Objective To identify predictors of successful pessary fitting and continued use.
Methodology Women with incontinence and/or pelvic organ prolapse presenting to a urogynecology service were offered referral to a dedicated midwifery pessary clinic. Charts of these women were reviewed for demographic information, physical exam, pelvic floor disorders, and details of pessary fitting sessions. Successful fitting was defined as a comfortable fit and retention of the pessary with Valsalva and voiding. Continuation was defined as a successfully fitted patient who returned at least once following the initial fitting with the pessary still in use. Spearman's correlations identified variables associated with successful fitting and continuation of use. Logistic regression identified variables that predicted continued use.

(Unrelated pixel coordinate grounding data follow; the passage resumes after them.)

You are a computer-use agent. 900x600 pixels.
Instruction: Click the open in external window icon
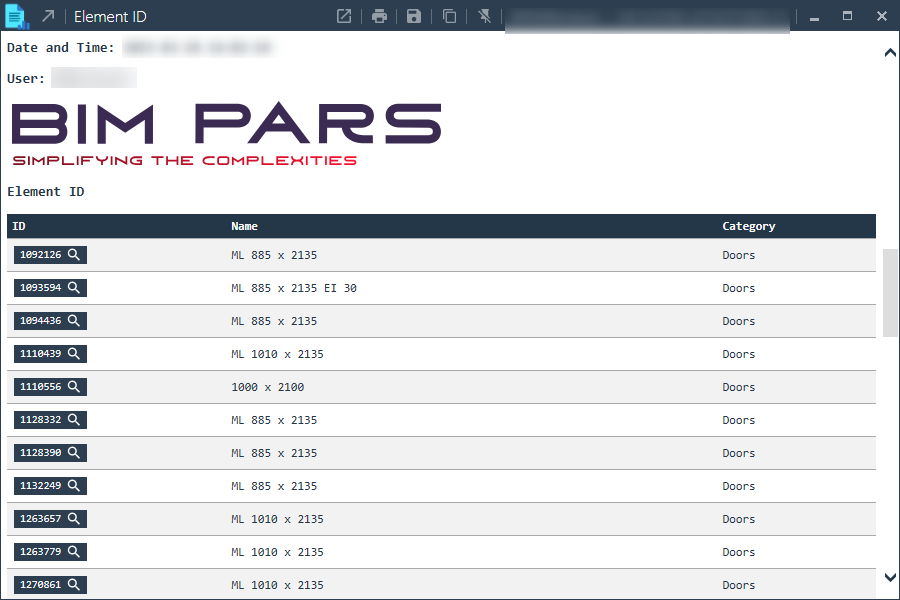344,16
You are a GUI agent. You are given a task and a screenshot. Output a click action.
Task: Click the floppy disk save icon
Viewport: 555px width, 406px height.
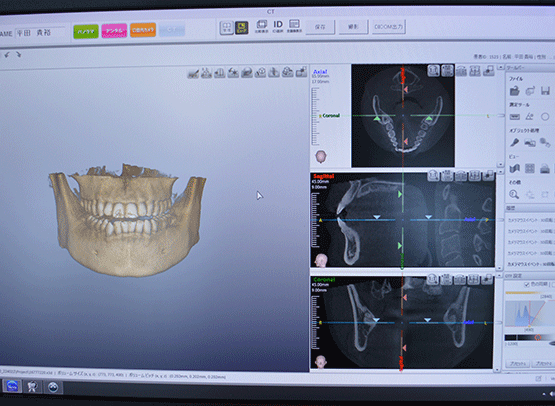coord(545,91)
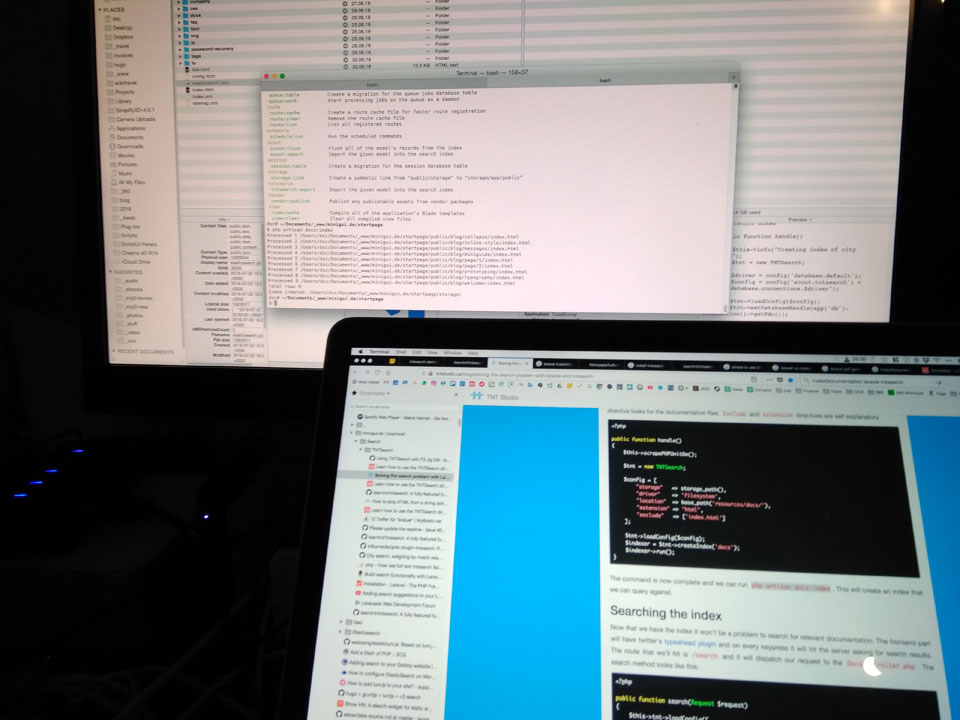Open the Window menu in menu bar
The height and width of the screenshot is (720, 960).
pyautogui.click(x=452, y=353)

Results Eighty six percent (103/120) of women were successfully fitted and 92/103 (89%) continued use of their pessary for a mean of 6 months. Predictors of unsuccessful fitting included a history of a prior prolapse procedure or hysterectomy (p ≤ .001). Severe posterior prolapse was associated with pessary discontinuation after adjustment for patient's age (p < .04). Success rates for treatment of stress urinary incontinence (SUI), pelvic organ prolapse (POP), or both were not significantly different (percent success 94, 89, 81 respectively, p = .50).
Conclusion Predictors of unsuccessful pessary fitting include history of a prior prolapse procedure and hysterectomy. Severe posterior prolapse was the single predictor of pessary discontinuation.